## [Task to carry out]
Output the lines from the one containing "Where should I" through the last line of the material below, exactly; please do not include pictures.

*** Excerpted data ***

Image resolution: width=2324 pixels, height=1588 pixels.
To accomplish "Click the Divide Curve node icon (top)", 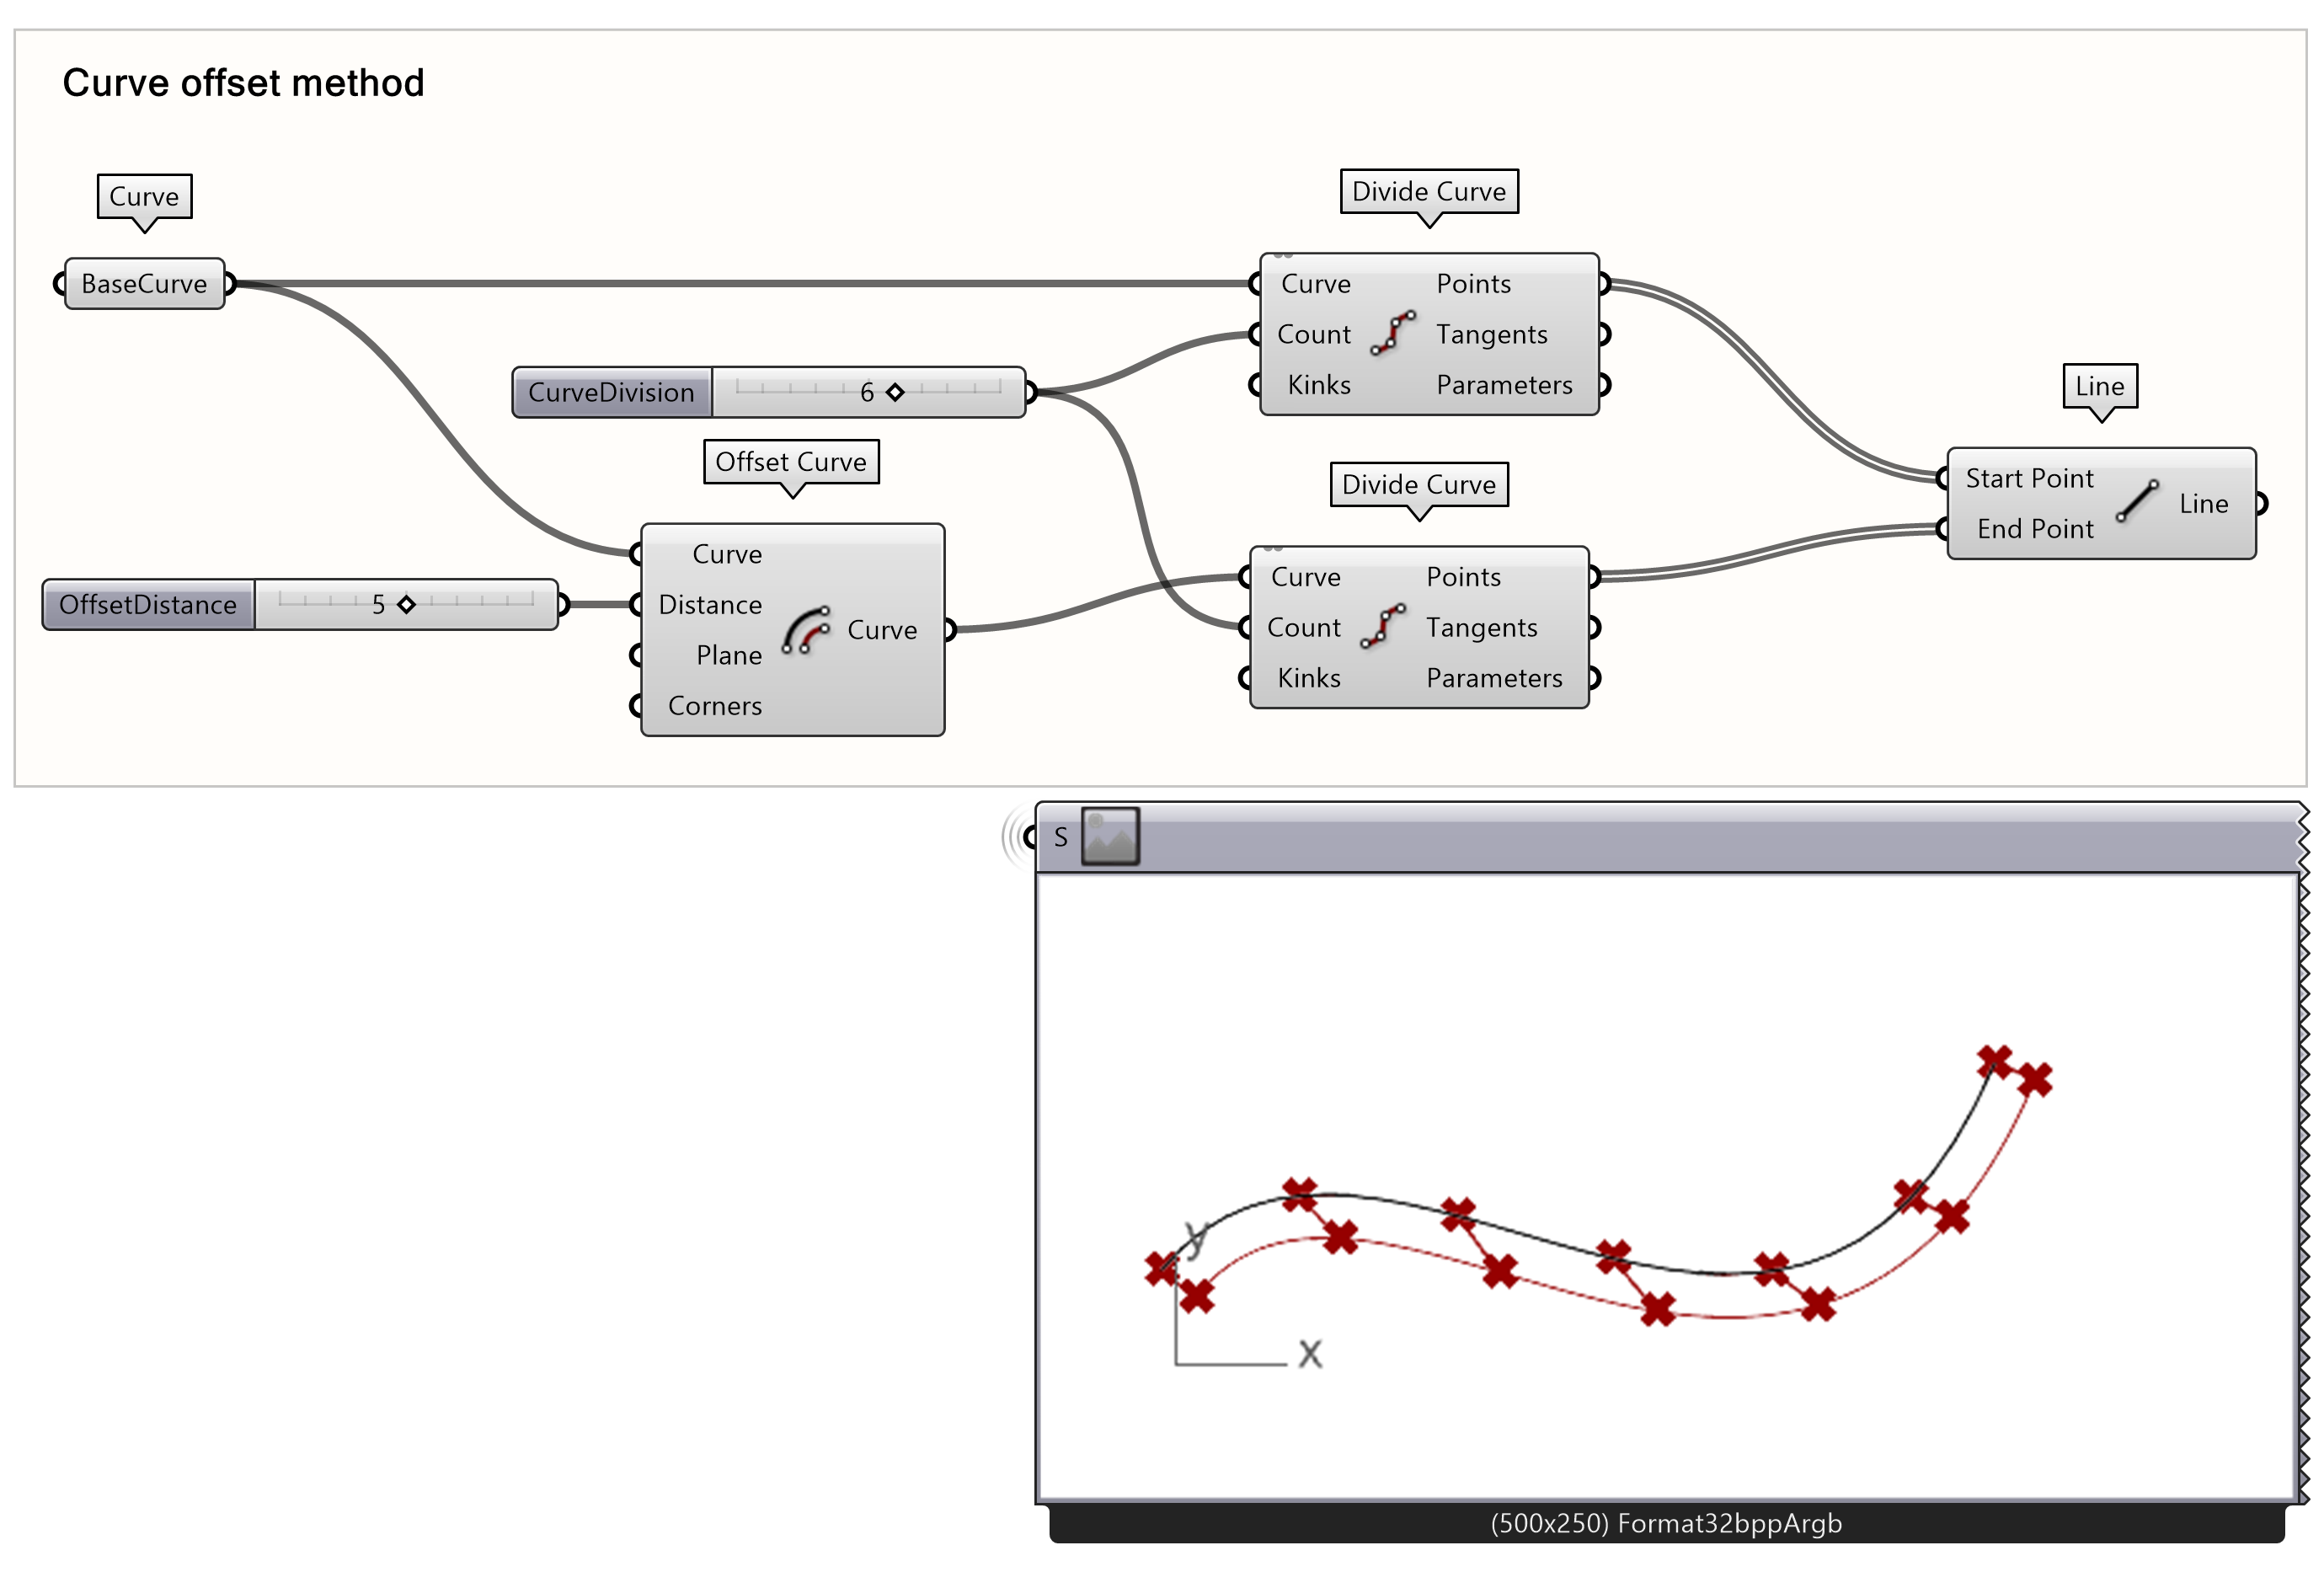I will (x=1413, y=345).
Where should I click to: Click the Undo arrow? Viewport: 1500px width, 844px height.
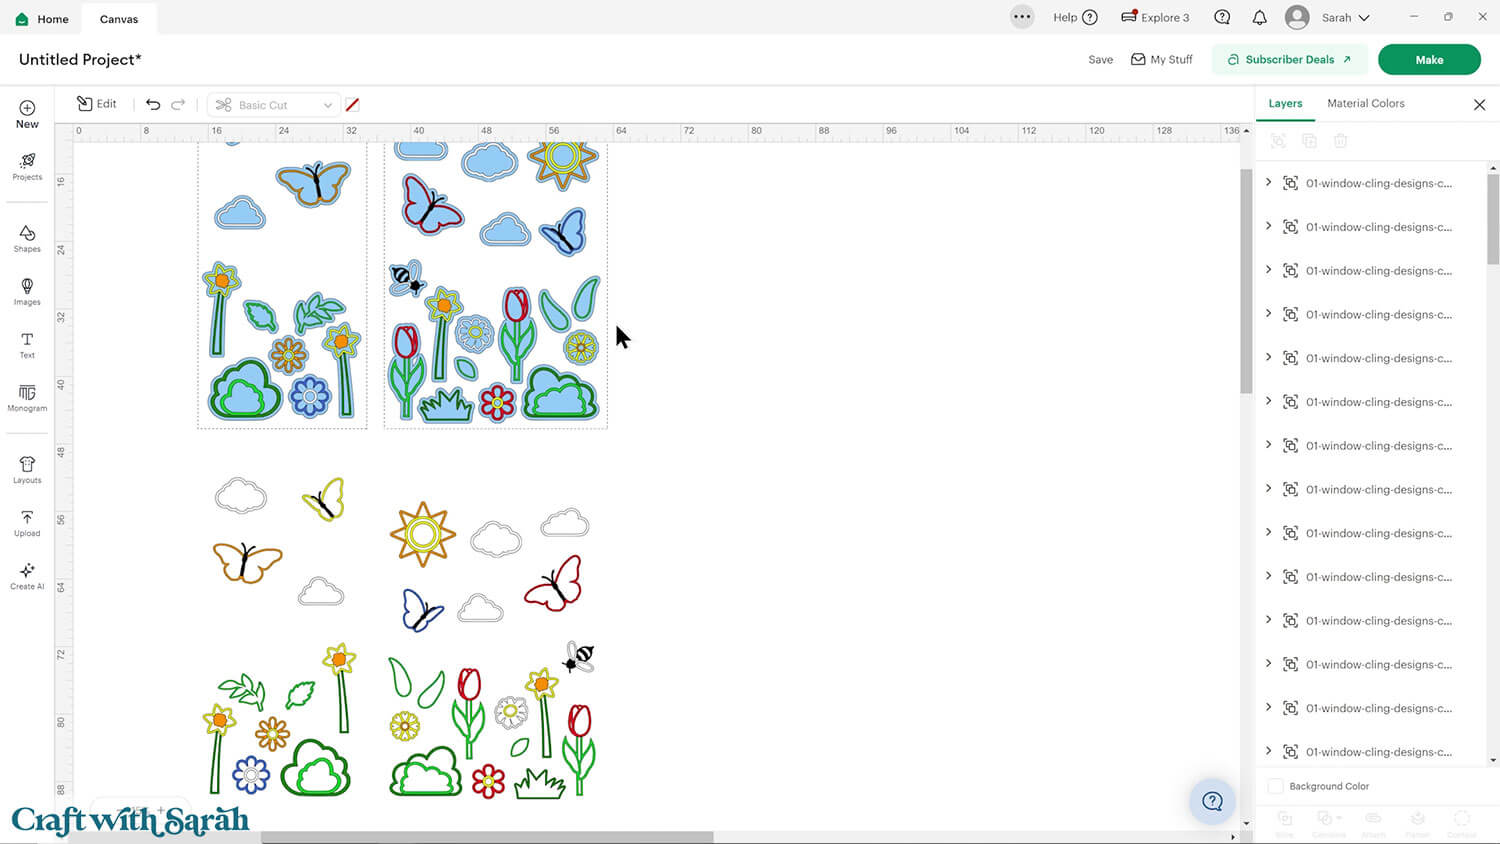pyautogui.click(x=153, y=104)
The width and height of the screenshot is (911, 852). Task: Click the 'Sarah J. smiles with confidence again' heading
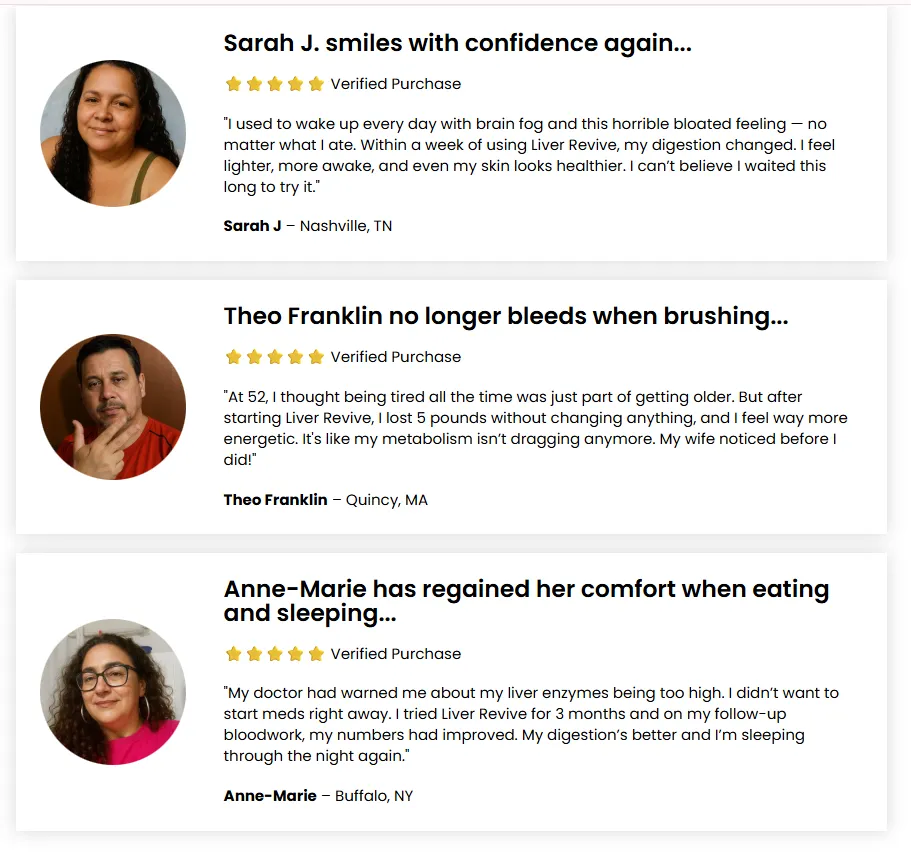[458, 43]
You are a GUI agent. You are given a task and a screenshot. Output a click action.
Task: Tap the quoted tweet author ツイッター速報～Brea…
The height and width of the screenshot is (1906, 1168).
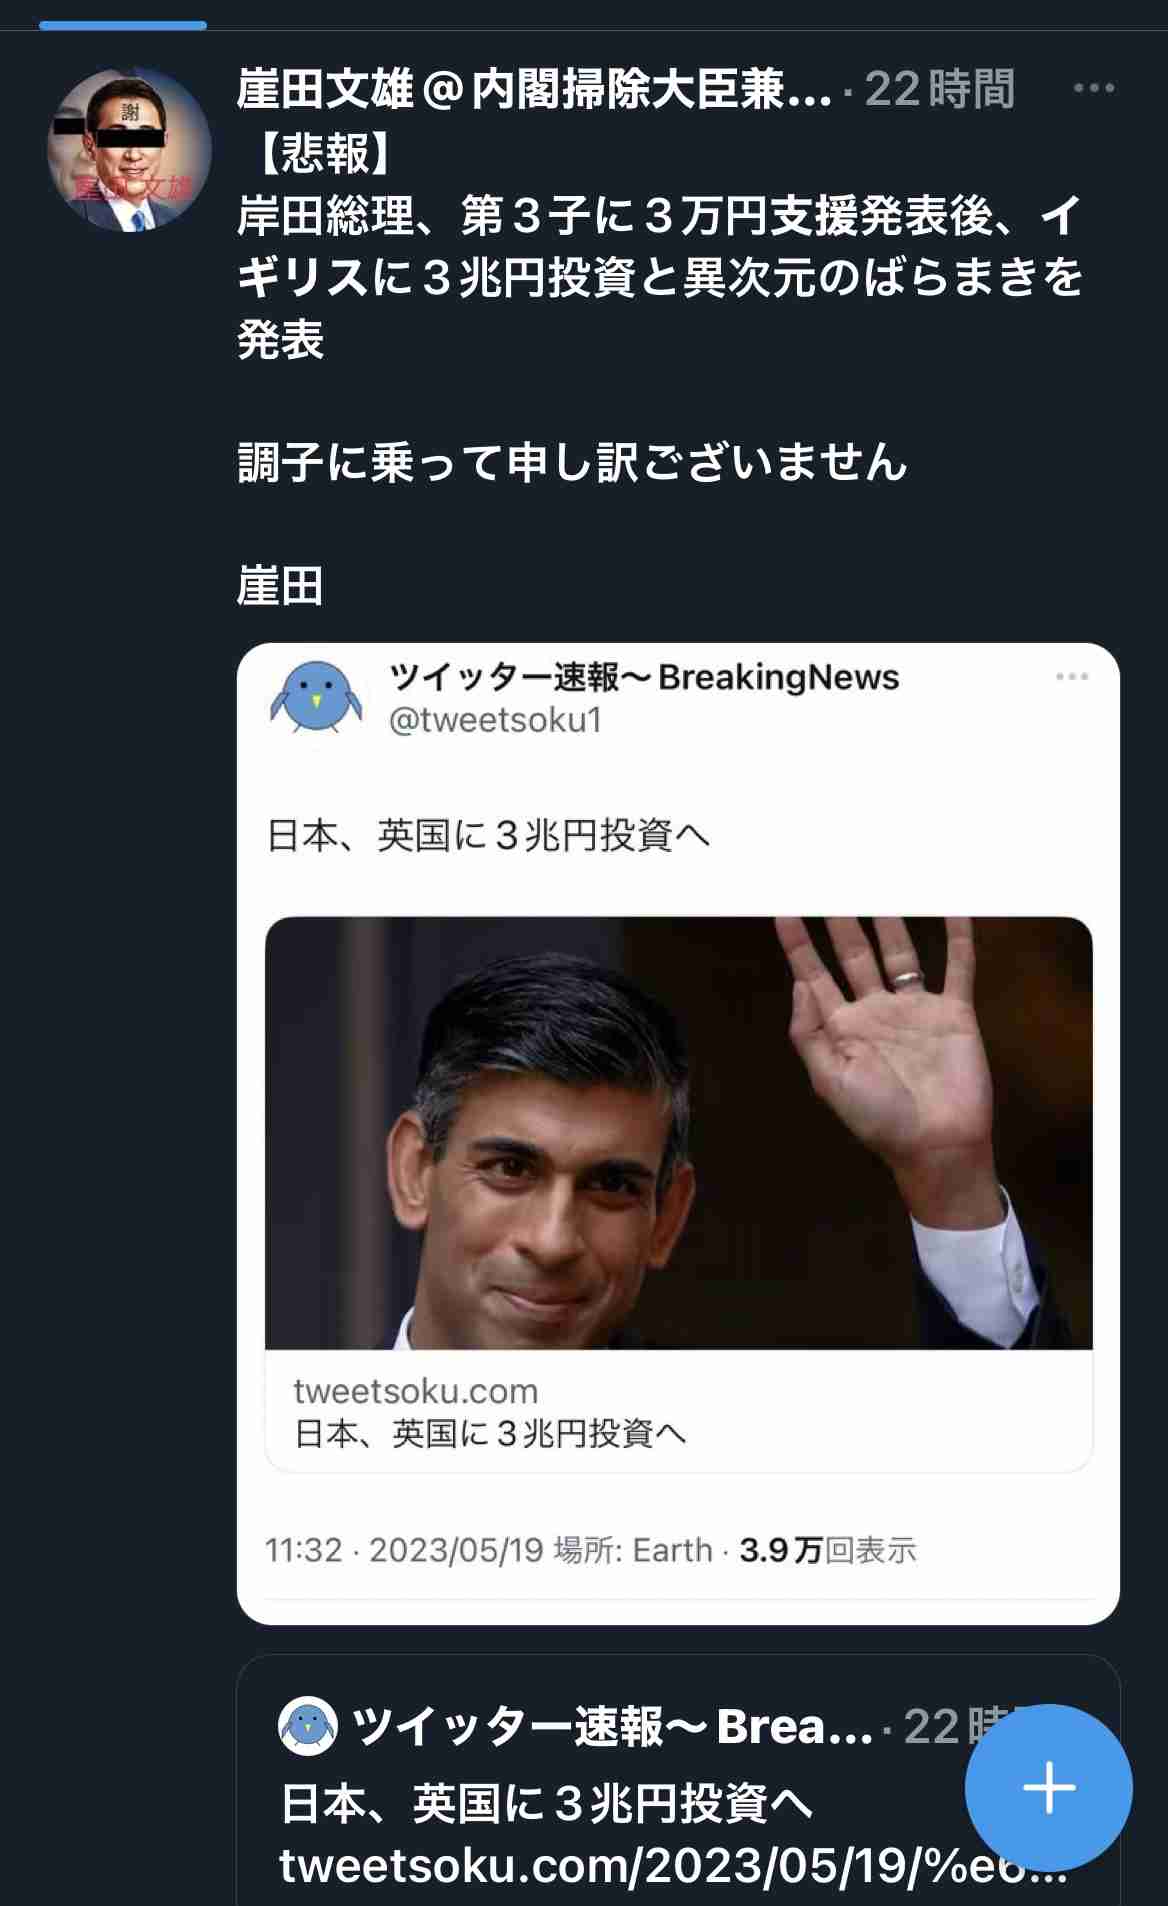point(613,1727)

*** End of Excerpted data ***

## [Result below]
Where should I click to: Click the Undo arrow? Viewport: 1500px width, 844px height.
pyautogui.click(x=153, y=104)
The width and height of the screenshot is (911, 852). Task: Click the 'Sarah J. smiles with confidence again' heading
[458, 43]
You are a GUI agent. You are given a task and a screenshot. Output a click action.
Task: Tap the quoted tweet author ツイッター速報～Brea…
The height and width of the screenshot is (1906, 1168).
point(613,1727)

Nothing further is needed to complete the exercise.